第17話 爺様、ハーレムで転倒する。

我が家の一大事。婆様が、ついに、入院した。って事なんだけど、本当は、検査入院する事になったんだ。もちろん、僕も親父も兄も、全然、問題なかったんだけど、最近の爺様は、目が離さず、登校する小学生に声をかけた事件があったから、どうしようかと話になった。爺様は、悪意があって、声をかけたんじゃなくて、僕らが小さい時から、交通安全の声掛けや雪かきをして来たから、その延長線上だったと思うけど、今のSNS時代に、爺様は、ただの不審者として、映るみたいで、目が離せなくなった。爺様!昭和は遠くなったんだよ。親切で、声を掛けたのが、立っだの不審者になってしまったんだ。なので、爺様は、初めてのお泊まりに行く事になった。兄と爺様のお泊まりグッズの準備は、楽しく盛り上がった。
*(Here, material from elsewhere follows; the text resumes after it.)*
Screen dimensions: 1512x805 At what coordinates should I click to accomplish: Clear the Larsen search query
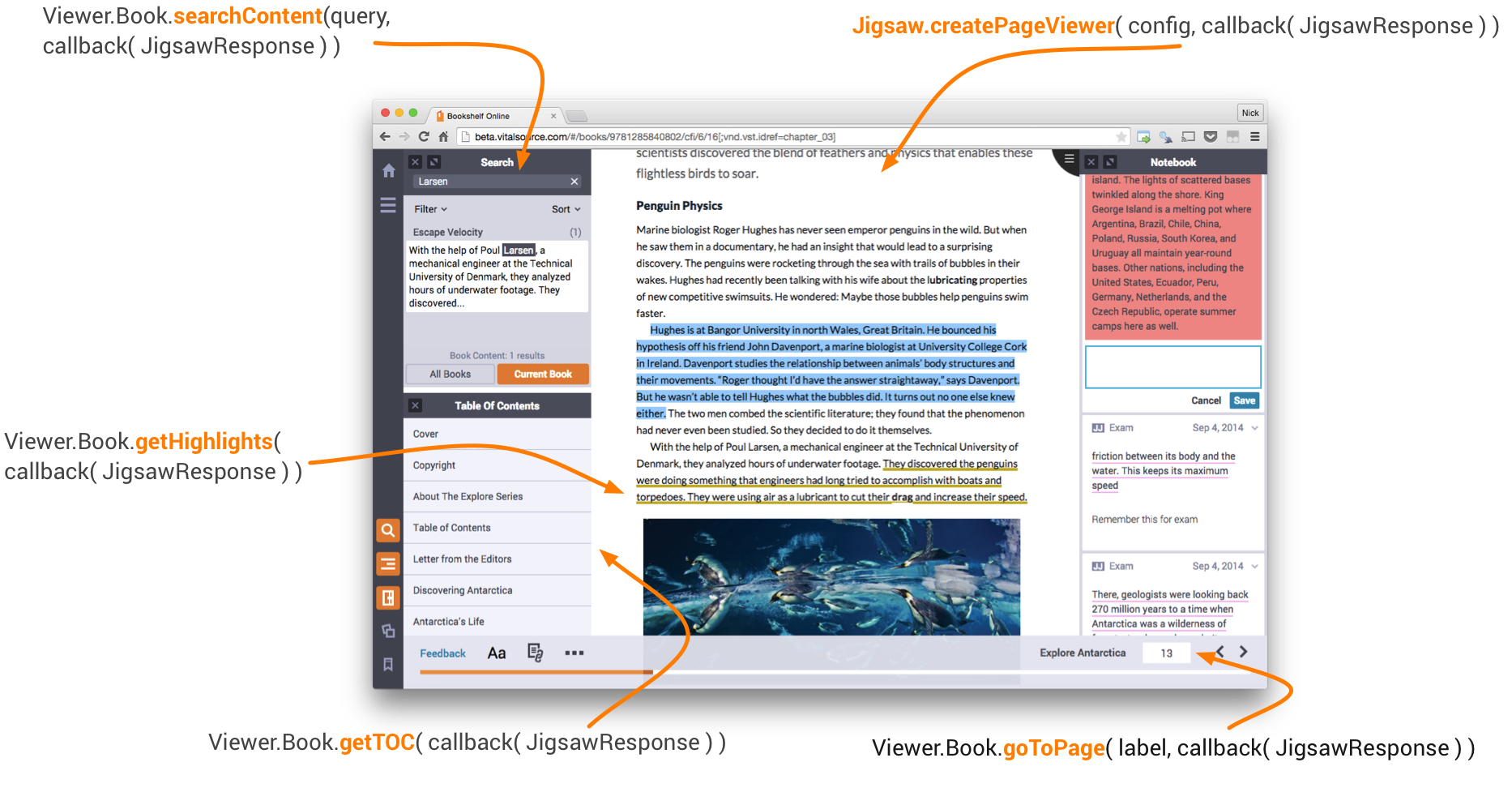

施設に、お泊まりの時に準備する着替えは、必ず、名前を入れなくてはならなくて、大体の男物は、黒いから、サインペンで名前を書くのが、むずい。

「今は、白いペンがあるんだよ」

帰ってきた父に、笑われながら、兄とお泊まりの準備をした。てか、父親なんだから、手伝えと思ったけどね。お泊まりに行く当日、爺様は、どこかに散歩に行く所だったと思う。

「行くかい?」

「うん」

なんて、言われたのか、理解する間もなく、爺様は、父に行くかい?と聞かれ、施設行きの車に乗り込んでしまった。

「あれ?爺様は?」

見送る暇なく、爺様は、施設にお泊まりになってしまった。あっけなかった。

「行きたくない!」

誰もが、拒否すると思っていた。意外だった。あっけなく爺様が、お泊まりに出掛けて、兄と僕の2人になってしまうと、なんか、寂しくなってしまった。爺様のいない生活に慣れてきた頃、施設から電話があった。

「転倒したんだって?」

父が大きな声で、興奮していた。

「何?どうしたの?」

みんな驚いた。理由は、こうだ。爺様は、施設の中でも女性が大好きで、目を離すとすぐ、女性のテーブルに混ざってしまう。そして、世話を焼きたがり、転倒しそうになったご婦人を庇おうと、自分が転倒してしまったらしい。

「どうもな・・・」

父は、顔を顰めた。

「ご夫人達を、自分の婆さんと勘違いしているそうだ」

爺様にとって、そこは、ハーレムになっているそうだ。流石、爺様。